— Problem —
The required answer is an exact copy of every entry underneath.

▬▬▬

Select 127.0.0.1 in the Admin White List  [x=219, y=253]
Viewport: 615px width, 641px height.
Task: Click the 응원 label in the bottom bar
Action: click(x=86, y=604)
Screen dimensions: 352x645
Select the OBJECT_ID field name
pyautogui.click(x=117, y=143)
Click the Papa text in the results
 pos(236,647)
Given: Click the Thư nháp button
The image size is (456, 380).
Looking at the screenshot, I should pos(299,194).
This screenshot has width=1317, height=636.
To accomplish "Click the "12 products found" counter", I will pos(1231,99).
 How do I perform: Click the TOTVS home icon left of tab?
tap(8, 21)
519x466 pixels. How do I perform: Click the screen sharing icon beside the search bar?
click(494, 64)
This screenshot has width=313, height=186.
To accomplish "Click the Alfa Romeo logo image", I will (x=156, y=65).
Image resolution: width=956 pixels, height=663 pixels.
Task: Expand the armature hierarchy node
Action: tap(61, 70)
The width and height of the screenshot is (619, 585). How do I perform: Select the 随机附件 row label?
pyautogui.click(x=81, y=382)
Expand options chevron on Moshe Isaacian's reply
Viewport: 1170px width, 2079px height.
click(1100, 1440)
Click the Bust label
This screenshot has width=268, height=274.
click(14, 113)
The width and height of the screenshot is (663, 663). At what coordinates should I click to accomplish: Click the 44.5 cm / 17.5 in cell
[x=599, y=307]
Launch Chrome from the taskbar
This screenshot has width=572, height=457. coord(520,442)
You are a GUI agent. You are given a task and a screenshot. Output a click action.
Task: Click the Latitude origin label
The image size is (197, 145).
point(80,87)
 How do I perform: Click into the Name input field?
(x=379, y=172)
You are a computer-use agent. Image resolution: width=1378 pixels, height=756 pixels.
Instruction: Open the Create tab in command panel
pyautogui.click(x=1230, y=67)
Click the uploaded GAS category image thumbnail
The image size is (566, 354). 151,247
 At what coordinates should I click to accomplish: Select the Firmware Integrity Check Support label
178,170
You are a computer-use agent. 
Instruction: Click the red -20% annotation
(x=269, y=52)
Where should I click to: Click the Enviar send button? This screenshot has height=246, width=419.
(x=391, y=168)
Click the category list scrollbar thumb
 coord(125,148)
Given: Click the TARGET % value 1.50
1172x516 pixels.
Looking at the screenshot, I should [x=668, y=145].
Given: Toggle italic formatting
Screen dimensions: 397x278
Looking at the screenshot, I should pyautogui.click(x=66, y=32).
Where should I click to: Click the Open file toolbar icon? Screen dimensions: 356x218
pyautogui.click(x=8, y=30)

▬▬▬

— Result of the exercise —
Select 127.0.0.1 in the Admin White List  [x=219, y=253]
Viewport: 615px width, 641px height.
Task: Click the 응원 label in the bottom bar
Action: click(x=86, y=604)
Screen dimensions: 352x645
Select the OBJECT_ID field name
pyautogui.click(x=117, y=143)
Click the Papa text in the results
 pos(236,647)
Given: Click the Thư nháp button
The image size is (456, 380).
Looking at the screenshot, I should pos(299,194).
This screenshot has width=1317, height=636.
To accomplish "Click the "12 products found" counter", I will pos(1231,99).
 How do I perform: Click the TOTVS home icon left of tab?
tap(8, 21)
519x466 pixels. How do I perform: Click the screen sharing icon beside the search bar?
click(494, 64)
This screenshot has width=313, height=186.
To accomplish "Click the Alfa Romeo logo image", I will (x=156, y=65).
Image resolution: width=956 pixels, height=663 pixels.
Task: Expand the armature hierarchy node
Action: tap(61, 70)
The width and height of the screenshot is (619, 585). How do I perform: Select the 随机附件 row label?
pyautogui.click(x=81, y=382)
Expand options chevron on Moshe Isaacian's reply
Viewport: 1170px width, 2079px height.
click(1100, 1440)
Click the Bust label
This screenshot has width=268, height=274.
click(14, 113)
The width and height of the screenshot is (663, 663). At what coordinates should I click to accomplish: Click the 44.5 cm / 17.5 in cell
[x=599, y=307]
Launch Chrome from the taskbar
This screenshot has width=572, height=457. coord(520,442)
You are a GUI agent. You are given a task and a screenshot. Output a click action.
Task: Click the Latitude origin label
The image size is (197, 145).
point(80,87)
 How do I perform: Click into the Name input field?
(x=379, y=172)
You are a computer-use agent. Image resolution: width=1378 pixels, height=756 pixels.
Instruction: Open the Create tab in command panel
pyautogui.click(x=1230, y=67)
Click the uploaded GAS category image thumbnail
The image size is (566, 354). 151,247
 At what coordinates should I click to accomplish: Select the Firmware Integrity Check Support label
178,170
You are a computer-use agent. 
Instruction: Click the red -20% annotation
(x=269, y=52)
Where should I click to: Click the Enviar send button? This screenshot has height=246, width=419.
(x=391, y=168)
Click the category list scrollbar thumb
 coord(125,148)
Given: Click the TARGET % value 1.50
1172x516 pixels.
Looking at the screenshot, I should [x=668, y=145].
Given: Toggle italic formatting
Screen dimensions: 397x278
Looking at the screenshot, I should pyautogui.click(x=66, y=32).
Where should I click to: Click the Open file toolbar icon? Screen dimensions: 356x218
pyautogui.click(x=8, y=30)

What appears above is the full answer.